EXERCISE |
Retype the full set of records. Keep every character identical.

Stored data entries:
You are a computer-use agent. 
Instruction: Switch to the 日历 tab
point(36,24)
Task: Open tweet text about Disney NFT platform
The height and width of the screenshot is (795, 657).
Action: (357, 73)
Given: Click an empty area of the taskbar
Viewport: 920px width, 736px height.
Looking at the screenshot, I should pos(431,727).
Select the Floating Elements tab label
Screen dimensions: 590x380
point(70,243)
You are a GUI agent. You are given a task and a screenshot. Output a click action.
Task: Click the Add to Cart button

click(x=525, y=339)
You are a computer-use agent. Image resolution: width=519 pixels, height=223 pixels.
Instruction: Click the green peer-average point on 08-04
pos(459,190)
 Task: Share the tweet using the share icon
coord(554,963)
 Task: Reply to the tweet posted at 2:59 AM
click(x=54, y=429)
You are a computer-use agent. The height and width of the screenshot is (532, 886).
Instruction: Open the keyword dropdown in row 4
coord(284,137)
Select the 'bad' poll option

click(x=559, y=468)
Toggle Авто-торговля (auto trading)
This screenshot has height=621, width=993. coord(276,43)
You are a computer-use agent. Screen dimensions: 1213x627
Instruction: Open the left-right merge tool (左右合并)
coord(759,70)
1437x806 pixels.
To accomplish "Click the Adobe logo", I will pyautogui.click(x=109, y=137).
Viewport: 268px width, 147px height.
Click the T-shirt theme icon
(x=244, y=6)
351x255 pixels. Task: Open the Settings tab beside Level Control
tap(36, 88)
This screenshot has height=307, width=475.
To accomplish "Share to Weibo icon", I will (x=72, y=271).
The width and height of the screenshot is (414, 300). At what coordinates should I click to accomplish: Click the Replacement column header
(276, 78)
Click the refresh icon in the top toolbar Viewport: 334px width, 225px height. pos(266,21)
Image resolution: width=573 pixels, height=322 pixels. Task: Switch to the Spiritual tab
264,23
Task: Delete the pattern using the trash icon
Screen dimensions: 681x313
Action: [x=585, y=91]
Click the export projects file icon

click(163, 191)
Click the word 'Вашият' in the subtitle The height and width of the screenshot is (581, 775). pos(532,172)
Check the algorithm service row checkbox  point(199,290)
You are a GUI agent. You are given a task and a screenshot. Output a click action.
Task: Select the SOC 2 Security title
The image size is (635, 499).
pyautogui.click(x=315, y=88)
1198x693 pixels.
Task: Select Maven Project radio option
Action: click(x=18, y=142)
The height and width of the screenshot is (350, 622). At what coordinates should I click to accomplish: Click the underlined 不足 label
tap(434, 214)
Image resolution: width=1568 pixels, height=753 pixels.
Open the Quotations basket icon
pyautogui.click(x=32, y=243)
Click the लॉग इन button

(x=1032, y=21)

RESPONSE |
You are a computer-use agent. 
Instruction: Switch to the 日历 tab
point(36,24)
Task: Open tweet text about Disney NFT platform
The height and width of the screenshot is (795, 657).
Action: (357, 73)
Given: Click an empty area of the taskbar
Viewport: 920px width, 736px height.
Looking at the screenshot, I should pos(431,727).
Select the Floating Elements tab label
Screen dimensions: 590x380
point(70,243)
You are a GUI agent. You are given a task and a screenshot. Output a click action.
Task: Click the Add to Cart button

click(x=525, y=339)
You are a computer-use agent. Image resolution: width=519 pixels, height=223 pixels.
Instruction: Click the green peer-average point on 08-04
pos(459,190)
 Task: Share the tweet using the share icon
coord(554,963)
 Task: Reply to the tweet posted at 2:59 AM
click(x=54, y=429)
You are a computer-use agent. The height and width of the screenshot is (532, 886).
Instruction: Open the keyword dropdown in row 4
coord(284,137)
Select the 'bad' poll option

click(x=559, y=468)
Toggle Авто-торговля (auto trading)
This screenshot has height=621, width=993. coord(276,43)
You are a computer-use agent. Screen dimensions: 1213x627
Instruction: Open the left-right merge tool (左右合并)
coord(759,70)
1437x806 pixels.
To accomplish "Click the Adobe logo", I will pyautogui.click(x=109, y=137).
Viewport: 268px width, 147px height.
Click the T-shirt theme icon
(x=244, y=6)
351x255 pixels. Task: Open the Settings tab beside Level Control
tap(36, 88)
This screenshot has height=307, width=475.
To accomplish "Share to Weibo icon", I will (x=72, y=271).
The width and height of the screenshot is (414, 300). At what coordinates should I click to accomplish: Click the Replacement column header
(276, 78)
Click the refresh icon in the top toolbar Viewport: 334px width, 225px height. pos(266,21)
Image resolution: width=573 pixels, height=322 pixels. Task: Switch to the Spiritual tab
264,23
Task: Delete the pattern using the trash icon
Screen dimensions: 681x313
Action: [x=585, y=91]
Click the export projects file icon

click(163, 191)
Click the word 'Вашият' in the subtitle The height and width of the screenshot is (581, 775). pos(532,172)
Check the algorithm service row checkbox  point(199,290)
You are a GUI agent. You are given a task and a screenshot. Output a click action.
Task: Select the SOC 2 Security title
The image size is (635, 499).
pyautogui.click(x=315, y=88)
1198x693 pixels.
Task: Select Maven Project radio option
Action: click(x=18, y=142)
The height and width of the screenshot is (350, 622). At what coordinates should I click to accomplish: Click the underlined 不足 label
tap(434, 214)
Image resolution: width=1568 pixels, height=753 pixels.
Open the Quotations basket icon
pyautogui.click(x=32, y=243)
Click the लॉग इन button

(x=1032, y=21)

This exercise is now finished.